**Problem to work on**
Leave the pictures out, and transcribe the material below exactly from the line with "Select CPU #1 / Çekirdek #4 row" to the line with "You are a computer-use agent.", both lines included.

**Data**
——————

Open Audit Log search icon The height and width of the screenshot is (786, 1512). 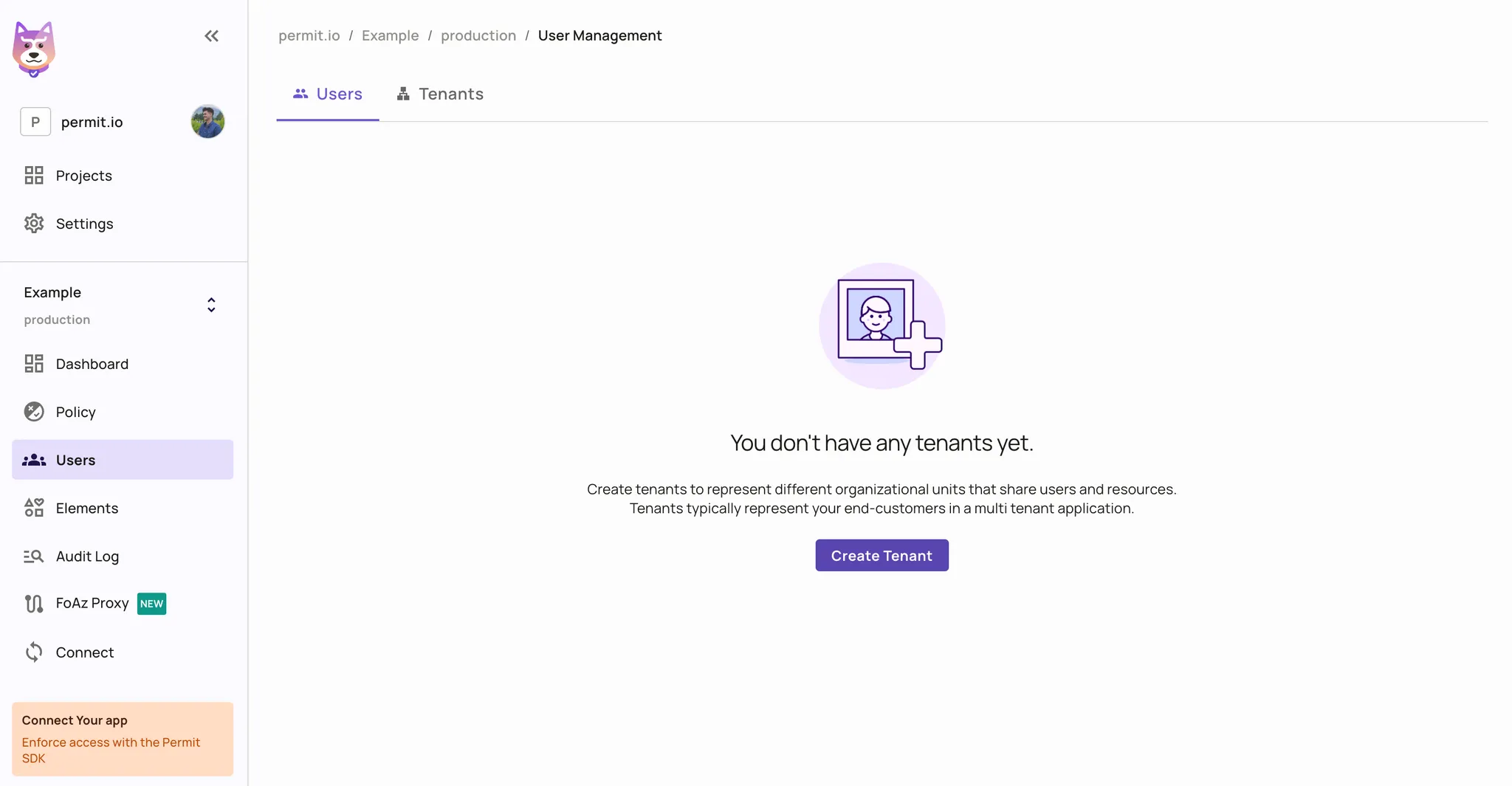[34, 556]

——————

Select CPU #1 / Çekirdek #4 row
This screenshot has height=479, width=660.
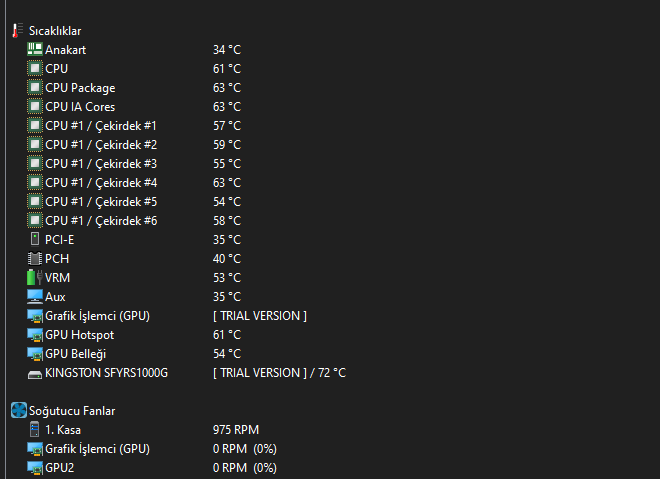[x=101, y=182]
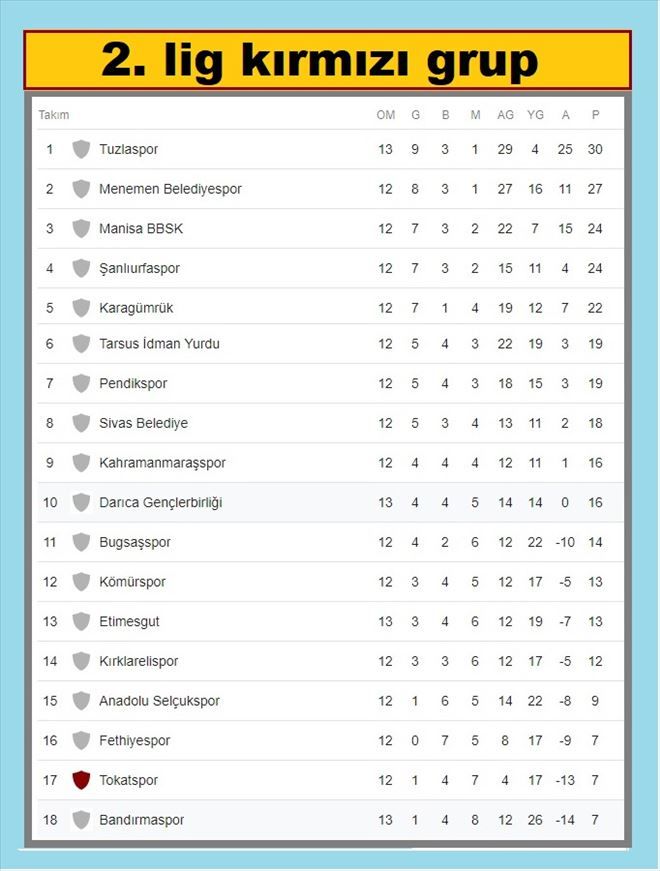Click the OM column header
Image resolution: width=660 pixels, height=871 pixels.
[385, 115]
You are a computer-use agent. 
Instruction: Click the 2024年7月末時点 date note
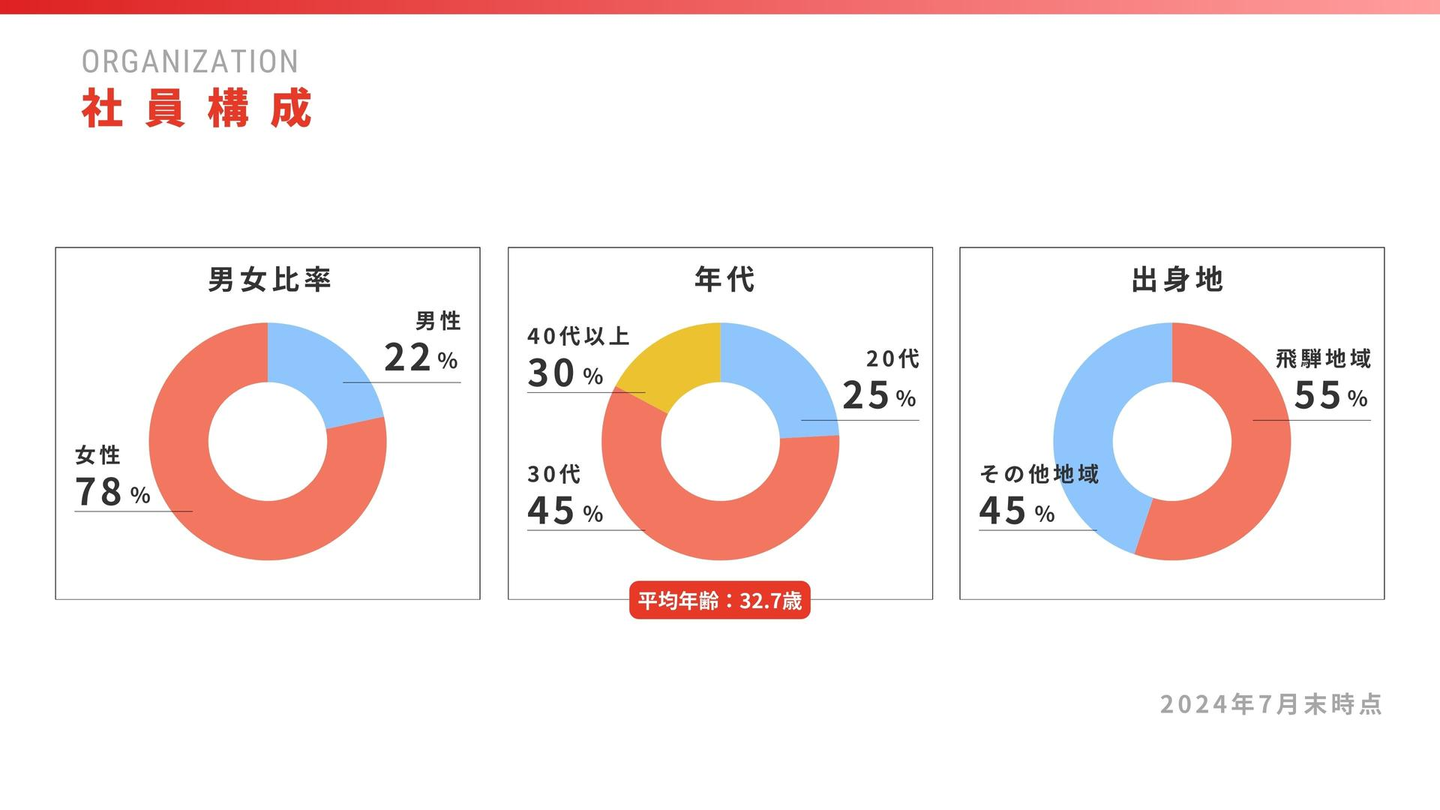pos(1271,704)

——————

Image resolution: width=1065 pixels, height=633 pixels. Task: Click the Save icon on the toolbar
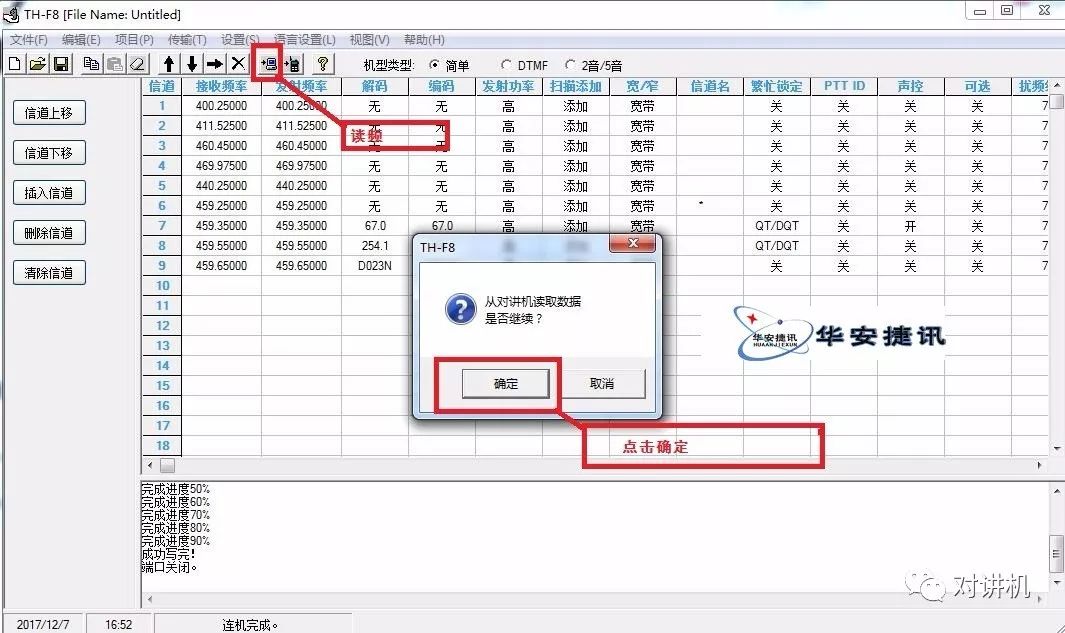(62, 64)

——————

**Exercise result**
Select CPU #1 / Çekirdek #4 row
This screenshot has height=479, width=660.
[x=101, y=182]
Click the OM column header
Image resolution: width=660 pixels, height=871 pixels.
[385, 115]
You are a computer-use agent. 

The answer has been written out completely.